Przetestowaliśmy wiele ich produktów, a najbardziej posmakowały nam dwa z nich. Pierwszym jest bezglutenowy baton zbożowy z małymi kawałkami czekolady. Nie jest zalepiająco słodki, bardziej zrównoważony – gdzieś pomiędzy czekoladową przekąską, która cieszy podczas biegu, a dobrą dawką energii umożliwiającej dalekie bieganie. Jak wiadomo, wygląd produktu ma znaczenie, bo je się również „oczami”, a baton Aptonii to gwarantuje. Po rozpakowaniu prezentuje się przyjemnie, w zasadzie tak jak tradycyjny „sklepowy baton”, co jest oczywistym plusem tej przekąski.
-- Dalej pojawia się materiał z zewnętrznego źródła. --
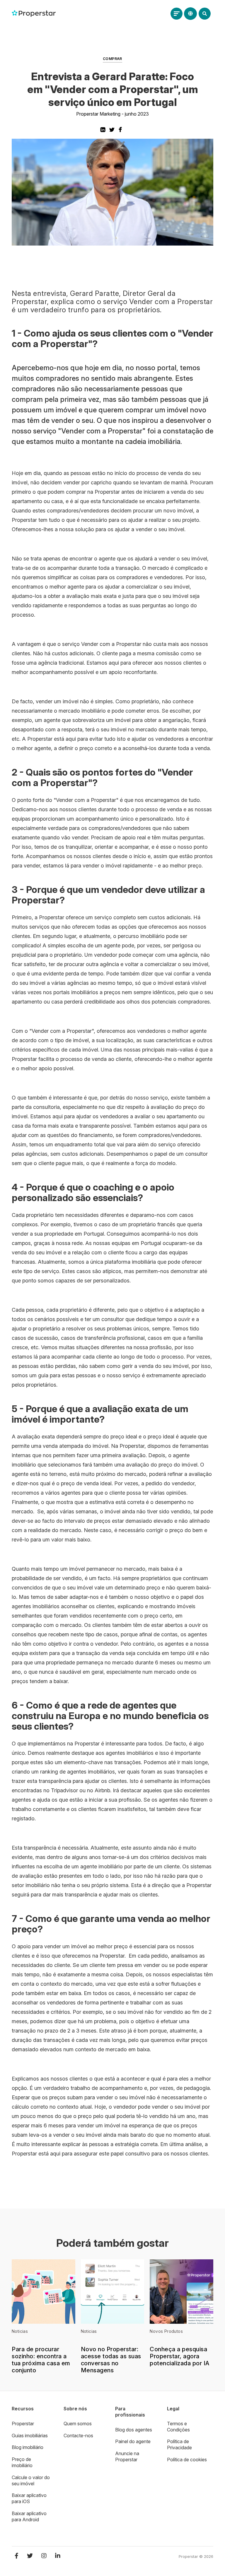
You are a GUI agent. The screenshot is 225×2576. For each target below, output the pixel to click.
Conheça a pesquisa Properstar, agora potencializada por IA (179, 2356)
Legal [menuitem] (173, 2409)
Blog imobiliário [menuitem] (27, 2447)
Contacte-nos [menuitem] (78, 2435)
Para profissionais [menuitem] (130, 2412)
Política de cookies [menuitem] (187, 2459)
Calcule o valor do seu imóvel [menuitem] (31, 2480)
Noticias (20, 2331)
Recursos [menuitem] (23, 2409)
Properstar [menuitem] (23, 2423)
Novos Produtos (166, 2331)
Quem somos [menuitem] (78, 2423)
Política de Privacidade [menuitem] (179, 2444)
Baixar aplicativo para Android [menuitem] (29, 2516)
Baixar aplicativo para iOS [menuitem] (29, 2498)
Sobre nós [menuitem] (75, 2409)
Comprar (112, 58)
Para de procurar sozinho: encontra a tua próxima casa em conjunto (41, 2360)
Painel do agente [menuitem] (133, 2441)
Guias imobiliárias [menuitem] (30, 2435)
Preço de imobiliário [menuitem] (22, 2462)
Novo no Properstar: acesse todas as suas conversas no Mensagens (111, 2360)
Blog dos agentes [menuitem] (133, 2430)
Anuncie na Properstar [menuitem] (127, 2456)
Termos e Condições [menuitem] (178, 2427)
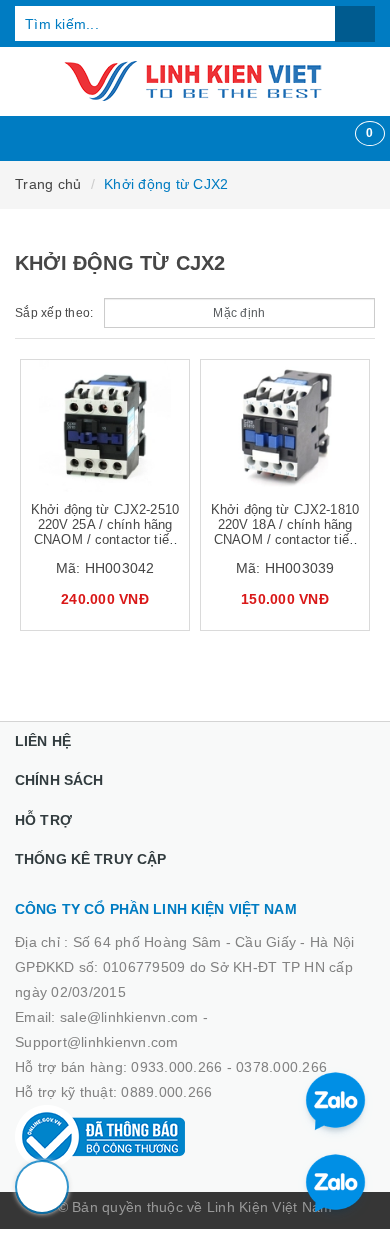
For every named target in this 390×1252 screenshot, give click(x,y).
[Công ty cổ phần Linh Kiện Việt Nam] (195, 81)
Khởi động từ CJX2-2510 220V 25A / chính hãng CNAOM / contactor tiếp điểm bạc (105, 532)
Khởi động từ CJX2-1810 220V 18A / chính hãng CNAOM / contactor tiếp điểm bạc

Niekiedy zdarza się, że batony dla sportowców wyglądają paskudnie. Dużym walorem tego batonika jest możliwość rozpakowania produktu jedną ręką. Choć w praktyce do tego potrzebna jest jeszcze buzia, a dokładniej zęby, którymi chwytamy jedną część opakowania po to, aby dynamicznym ruchem ręki rozedrzeć pakunek. Nie zmienia to faktu, że jest to wykonalne i w przypadku zajętej drugiej ręki, uda się nam odpakować biegowy lunch. Baton zbożowy Aptonia uzupełnia utraconą energię podczas wysiłku trwającego od 1 do 3 godzin. Pojedyncza przekąska ma 21 g i składa się w 44% z ziaren zbóż oraz 16,1% czekolady. Dodatkowo wzbogacono go o dawkę witaminy B1 wspomagającej prawidłowy metabolizm energetyczny. Porcja dostarcza 88 kcal.

Produktem marki Aptonia, który skradł nasze podniebienie jest także baton energetyczny Ultra o smaku bananów, potrafiący chociaż na chwilę umilić każdy trening. Mały, poręczny, a przy tym o dość sporej masie własnej 40 g. Zapewne jest to zasługa wysokiej zawartości miazgi daktylowej – 53,5%, która sprawia wrażenie, że batonik jest „wilgotny”. Ciężej jest go wyjąć z opakowania, ponieważ przykleja się do niego i potrzeba obu rąk, aby sobie z tym poradzić. Natomiast już podczas jedzenia produktu nie przykleja się do podniebienia. Do składu dodano witaminy B6 i B12 zmniejszające uczucie zmęczenia, a także witaminę C chroniącą komórki przed stresem oksydacyjnym. Jeden baton energetyczny dostarcza 26 g węglowodanów, 5,8 g tłuszczów i 1,3 g białka. Łącznie jest to 135 kcal energii.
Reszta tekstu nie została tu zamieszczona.